The AWS S3 us-east-1 Outage (2017)

On the afternoon of February 28, 2017, Amazon S3 in the US-EAST-1 region stopped serving requests, and because so much of the web depends on S3 for storage, the failure rippled outward to countless other sites and services. Dashboards, image hosts, smart-home devices, and even Amazon’s own status page (which was hosted on the affected infrastructure) faltered for several hours.

Amazon’s published “Summary of the Amazon S3 Service Disruption in the Northern Virginia (US-EAST-1) Region” lays out the cause plainly. An authorized S3 team member was debugging a billing-system issue and ran an established operational command to remove a small number of servers from one of the S3 subsystems. In Amazon’s words, “one of the inputs to the command was entered incorrectly and a larger set of servers was removed than intended.” A typo in a maintenance command, run against a system at enormous scale, did the damage.

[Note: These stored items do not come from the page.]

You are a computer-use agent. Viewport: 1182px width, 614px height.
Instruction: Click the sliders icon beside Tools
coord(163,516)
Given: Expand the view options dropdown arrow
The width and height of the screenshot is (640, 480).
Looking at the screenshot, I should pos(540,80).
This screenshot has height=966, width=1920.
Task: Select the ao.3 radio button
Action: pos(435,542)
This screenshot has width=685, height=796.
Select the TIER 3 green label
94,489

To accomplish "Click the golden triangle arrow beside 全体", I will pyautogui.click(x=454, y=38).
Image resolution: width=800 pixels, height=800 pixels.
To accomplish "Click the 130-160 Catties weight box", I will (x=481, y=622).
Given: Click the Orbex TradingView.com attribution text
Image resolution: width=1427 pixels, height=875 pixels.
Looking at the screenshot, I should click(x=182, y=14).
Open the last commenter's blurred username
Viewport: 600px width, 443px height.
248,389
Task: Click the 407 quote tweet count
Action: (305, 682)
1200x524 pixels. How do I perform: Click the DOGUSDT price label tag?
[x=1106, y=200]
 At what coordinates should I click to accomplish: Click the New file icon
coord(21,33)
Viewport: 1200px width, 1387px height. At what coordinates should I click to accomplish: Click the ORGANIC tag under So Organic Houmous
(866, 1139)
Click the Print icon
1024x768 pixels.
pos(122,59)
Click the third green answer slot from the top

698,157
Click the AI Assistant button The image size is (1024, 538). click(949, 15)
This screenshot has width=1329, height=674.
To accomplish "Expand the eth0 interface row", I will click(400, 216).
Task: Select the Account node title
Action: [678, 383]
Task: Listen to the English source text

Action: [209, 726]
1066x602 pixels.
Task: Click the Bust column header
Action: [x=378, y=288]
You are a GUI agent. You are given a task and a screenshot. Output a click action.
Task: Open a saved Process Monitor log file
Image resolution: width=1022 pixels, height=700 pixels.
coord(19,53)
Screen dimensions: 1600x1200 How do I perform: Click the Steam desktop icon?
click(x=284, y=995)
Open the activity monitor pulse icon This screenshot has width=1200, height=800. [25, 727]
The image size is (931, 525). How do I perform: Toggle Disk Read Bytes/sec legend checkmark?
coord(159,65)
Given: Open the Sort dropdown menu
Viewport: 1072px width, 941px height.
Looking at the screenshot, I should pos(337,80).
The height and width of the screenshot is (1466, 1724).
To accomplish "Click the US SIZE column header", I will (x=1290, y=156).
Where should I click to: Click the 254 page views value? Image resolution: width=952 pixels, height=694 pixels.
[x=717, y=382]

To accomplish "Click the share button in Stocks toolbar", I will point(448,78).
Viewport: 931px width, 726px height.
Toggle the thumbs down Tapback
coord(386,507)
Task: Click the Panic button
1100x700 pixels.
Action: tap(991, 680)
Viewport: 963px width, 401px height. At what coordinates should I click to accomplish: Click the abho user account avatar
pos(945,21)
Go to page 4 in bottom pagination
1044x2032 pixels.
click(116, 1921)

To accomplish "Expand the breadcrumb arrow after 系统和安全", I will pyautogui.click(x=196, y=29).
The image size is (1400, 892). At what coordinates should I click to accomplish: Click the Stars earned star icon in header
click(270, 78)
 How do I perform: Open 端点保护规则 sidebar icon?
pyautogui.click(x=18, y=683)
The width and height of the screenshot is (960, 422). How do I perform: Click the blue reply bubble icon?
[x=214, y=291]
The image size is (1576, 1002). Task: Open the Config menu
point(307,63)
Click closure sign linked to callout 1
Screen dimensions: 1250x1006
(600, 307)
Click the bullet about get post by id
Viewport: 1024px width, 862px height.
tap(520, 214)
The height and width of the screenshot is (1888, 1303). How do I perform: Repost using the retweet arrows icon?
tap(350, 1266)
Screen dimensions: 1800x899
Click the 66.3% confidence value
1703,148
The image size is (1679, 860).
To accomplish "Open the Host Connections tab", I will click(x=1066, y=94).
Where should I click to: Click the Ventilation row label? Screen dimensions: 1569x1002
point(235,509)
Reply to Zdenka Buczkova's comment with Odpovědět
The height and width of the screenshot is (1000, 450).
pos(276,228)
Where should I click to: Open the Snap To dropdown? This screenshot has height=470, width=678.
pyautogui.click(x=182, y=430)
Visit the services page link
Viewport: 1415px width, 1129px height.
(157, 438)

The removed capacity inadvertently took down two subsystems that the rest of S3 depends on: the index subsystem, which holds metadata and the location of every object, and the placement subsystem, which allocates storage for new objects. Both had to be fully restarted, and Amazon noted that these subsystems had not been completely restarted for many years while S3 had grown massively, so the restart and the safety checks it required took far longer than expected.

While the subsystems came back, S3 could not process GET, LIST, PUT, or DELETE requests, and the failure propagated to other AWS services in the region that relied on S3, including parts of EC2, EBS, and Lambda. Service was fully restored by early afternoon Pacific time, but the outage underscored how a single region’s failure could reach across the internet.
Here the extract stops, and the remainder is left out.